**WORK INSTRUCTIONS**:
**a.** In the book review excerpt, what does Teresa find near the first victim's body that she says is a representation of the killer?
**b.** List every crime against a victim that the book review excerpt describes.

Set in Northern Italy, Tuti’s exhilarating debut and series launch introduces Supt. Teresa Battaglia, a tough, solitary woman in her 60s who has earned her place as the head of an all-male homicide team and is keeping her battle with declining health secret from her colleagues. When a middle-aged man’s naked body with its eyes gouged out is found in the densely wooded Dolomite Mountains near the Austrian border, Teresa takes charge of the investigation. An effigy made out of the victim’s bloodied clothing close to the body prompts Teresa to observe, “The effigy is a representation of the killer. He stood here contemplating his work, and wanted us to know...” Other victims follow who are left alive but mutilated. The kidnapping of a baby raises the stakes. Interspersed with the present-day action are horrific chapters set in an Austrian orphanage in 1978 that shed light on the killer’s psychology. Teresa, who must deal with casual and constant sexism in her position of authority, is an unforgettable character readers will want to see a lot more of.

**INFORMATION SHOWN**:
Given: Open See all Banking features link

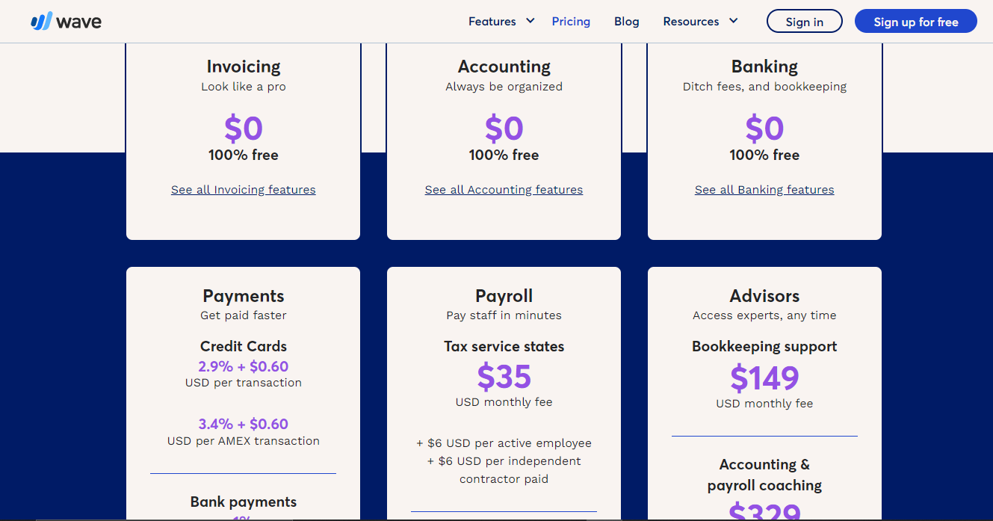Looking at the screenshot, I should (x=764, y=190).
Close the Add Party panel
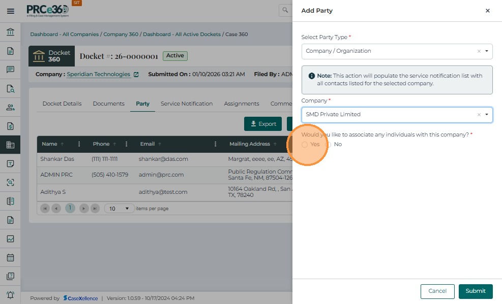The height and width of the screenshot is (304, 502). (487, 11)
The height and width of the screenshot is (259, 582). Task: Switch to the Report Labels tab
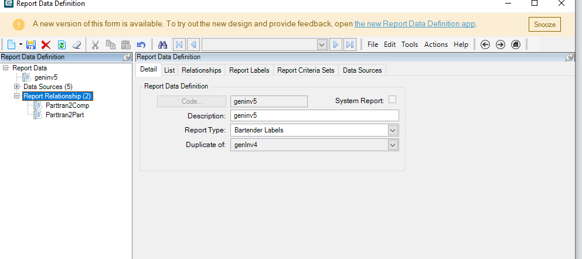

**RESPONSES TO THE EXERCISE**:
**a.** An effigy made from the victim's bloodied clothing.

**b.**
- The killing of a middle-aged man, whose naked body is found with its eyes gouged out
- The mutilation of other victims, who are left alive
- The kidnapping of a baby